EXERCISE:
Using the commentary on Obamacare below, answer these questions:
(a) From whom does the text say one hears that the law's mandates deter job creation?
(b) Until when does the text say the uncertainty about future health-care policy will remain unresolved?
(c) What does the text say it will take to cover pre-existing conditions?

PAGE TEXT:
-------

It may well be that the complex tax-and-regulatory mandates embodied in Obamacare have proven to be a deterrent for business job creation. You hear it all the time from men and women in business — especially smaller businesses, but large companies too.
However, color me skeptical that business will embark on a hiring binge if the Supremes overturn the Obamacaremandate Thursday. Why? Because the uncertainty premium about future health-care policy is still going to be high, and it won’t be resolved until well after the election. Businesses will have almost no idea what Congress will propose if the Supremes strike down Obamacare.
For example, it’s going to take money and high insurance premiums to cover pre-existing conditions. There also are the stay-at-home 26 year olds and the so-called health-care market exchanges among the states. There are many other issues to be resolved, but the big question is: How will they be financed?
Will there be a tax? Will there be regulations?

-------

PROVIDED RECORDS:
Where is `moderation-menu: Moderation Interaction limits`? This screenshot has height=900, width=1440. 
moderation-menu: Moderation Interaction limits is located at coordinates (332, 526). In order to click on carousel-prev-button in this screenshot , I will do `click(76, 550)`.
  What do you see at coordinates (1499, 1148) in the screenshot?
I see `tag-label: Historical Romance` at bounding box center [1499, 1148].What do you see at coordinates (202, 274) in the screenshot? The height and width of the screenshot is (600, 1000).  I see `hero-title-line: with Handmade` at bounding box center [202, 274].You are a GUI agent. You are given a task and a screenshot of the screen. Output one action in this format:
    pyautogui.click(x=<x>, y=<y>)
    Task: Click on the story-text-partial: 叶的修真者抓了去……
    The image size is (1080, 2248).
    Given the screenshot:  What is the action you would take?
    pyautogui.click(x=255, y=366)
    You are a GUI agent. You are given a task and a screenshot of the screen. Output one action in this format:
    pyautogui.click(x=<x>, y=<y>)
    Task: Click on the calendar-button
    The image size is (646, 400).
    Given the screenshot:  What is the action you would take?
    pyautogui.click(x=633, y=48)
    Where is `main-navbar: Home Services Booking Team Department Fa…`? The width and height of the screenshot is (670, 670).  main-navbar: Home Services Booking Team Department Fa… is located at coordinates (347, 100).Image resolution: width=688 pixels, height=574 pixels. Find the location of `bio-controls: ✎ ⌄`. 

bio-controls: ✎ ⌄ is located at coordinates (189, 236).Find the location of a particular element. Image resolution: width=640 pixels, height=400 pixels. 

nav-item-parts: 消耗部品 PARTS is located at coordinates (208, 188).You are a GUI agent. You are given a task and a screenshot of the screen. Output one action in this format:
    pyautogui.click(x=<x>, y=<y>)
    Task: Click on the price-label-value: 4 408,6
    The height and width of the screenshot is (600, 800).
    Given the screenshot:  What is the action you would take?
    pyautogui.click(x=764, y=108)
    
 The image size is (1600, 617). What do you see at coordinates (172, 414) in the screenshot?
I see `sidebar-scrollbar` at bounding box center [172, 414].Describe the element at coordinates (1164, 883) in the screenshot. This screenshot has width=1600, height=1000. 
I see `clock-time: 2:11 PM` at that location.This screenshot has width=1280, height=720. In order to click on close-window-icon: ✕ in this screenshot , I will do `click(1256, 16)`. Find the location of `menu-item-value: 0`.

-------

EXPECTED OUTPUT:
(a) From men and women in business, especially in smaller businesses but in large companies too.
(b) Until well after the election.
(c) Money and high insurance premiums.